For many Americans who are not farmers, hearing about debate on a Farm Bill draws a yawn. The current farm legislation has been around since 1933, and most of its programs have not changed since then, despite dramatic changes in agriculture in the country.

Heritage Foundation’s Diane Katz states that the number of farms in the U.S. has decreased from 6.8 million in 1935 to 2.2 million in 2010. However, the fact that the amount of land in farms has only decreased by 13 percent suggests that, while farms are larger, they are fewer in number. Because farm subsidies, up until this point, have been distributed primarily based upon farm production, the larger farms have been the biggest winners of taxpayer-funded subsidies.

A second point to remember is that farm policy in the U.S. has allowed food production in this country to avoid the free market. Because the current policies limit the quantity of crops farmers are permitted to produce, food prices are then artificially inflated.

As a result, for the past 80 years, big government has held tightly onto the reins of America’s food production and, of course, taxpayers, by subsidizing larger farms and imposing limits on food supply. Katz sums up nicely how the Depression-era farm legislation has been another example of big government whacking taxpayers. She says, “Americans are taking a double hit: Tax revenues are used to subsidize producers, and production limits raise the cost of products.” In fact, farm bill subsidies have cost American taxpayers $284 billion over the last five years.

Many of the programs of the current farm legislation will expire in September. As conservatives are aptly making the point that free market principles, rather than taxpayer-funded subsidies to soften the effects of risk-taking, should decide costs of products, shouldn’t the same philosophy guide our new farm legislation? Shouldn’t lawmakers insist that taxpayers not fund private entrepreneurial business ventures, one of which happens to be agriculture?

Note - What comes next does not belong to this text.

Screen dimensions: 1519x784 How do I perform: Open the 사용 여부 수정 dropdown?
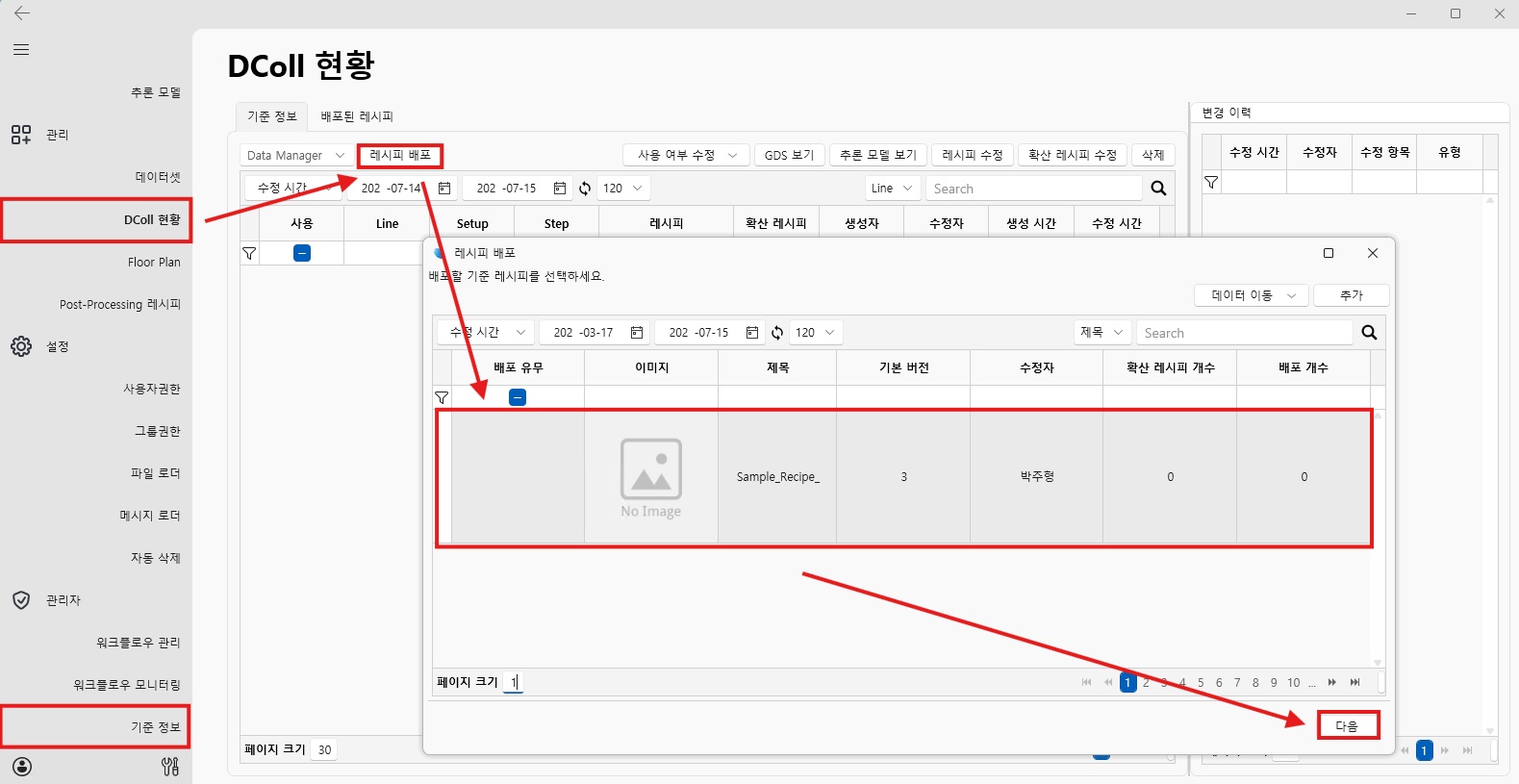[x=686, y=156]
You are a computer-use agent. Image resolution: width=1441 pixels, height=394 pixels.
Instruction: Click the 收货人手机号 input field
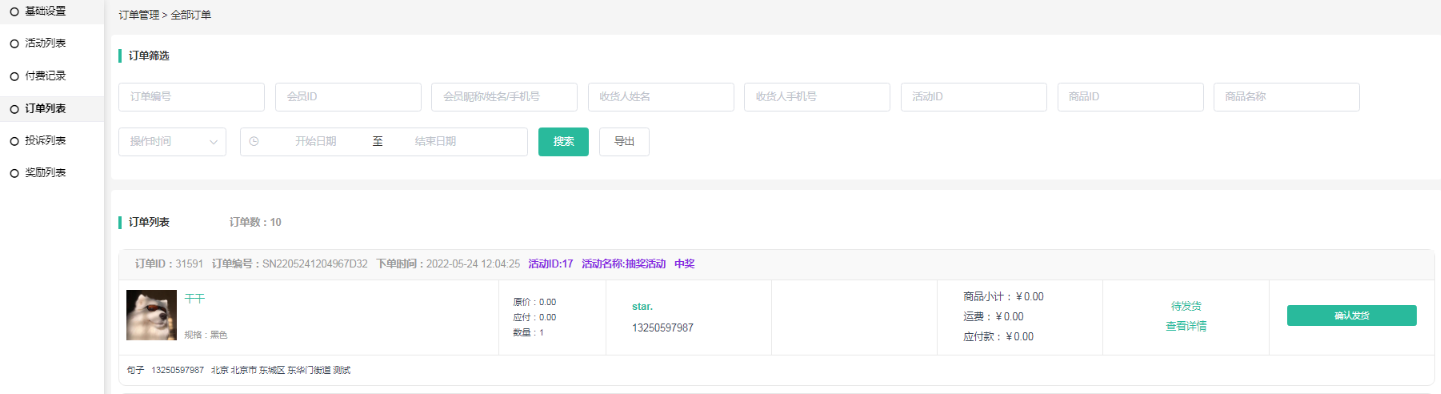coord(817,97)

Some legislators would like us to believe that the days of farm subsidies are about to end, that lawmakers will cut spending and save taxpayer money. The fact is that, instead of direct payment subsidies to farmers, Congress is now considering expanding a federal crop insurance program that would reimburse for most losses or drops in prices, potential hazards of any entrepreneurial activity. If farmed land does not yield enough crops or if food prices fall, farmers would be reimbursed through a new crop insurance program, an outcome that not only will cost taxpayers billions of dollars, but will also raise concerns about incentivizing farmers to take extraordinary risks.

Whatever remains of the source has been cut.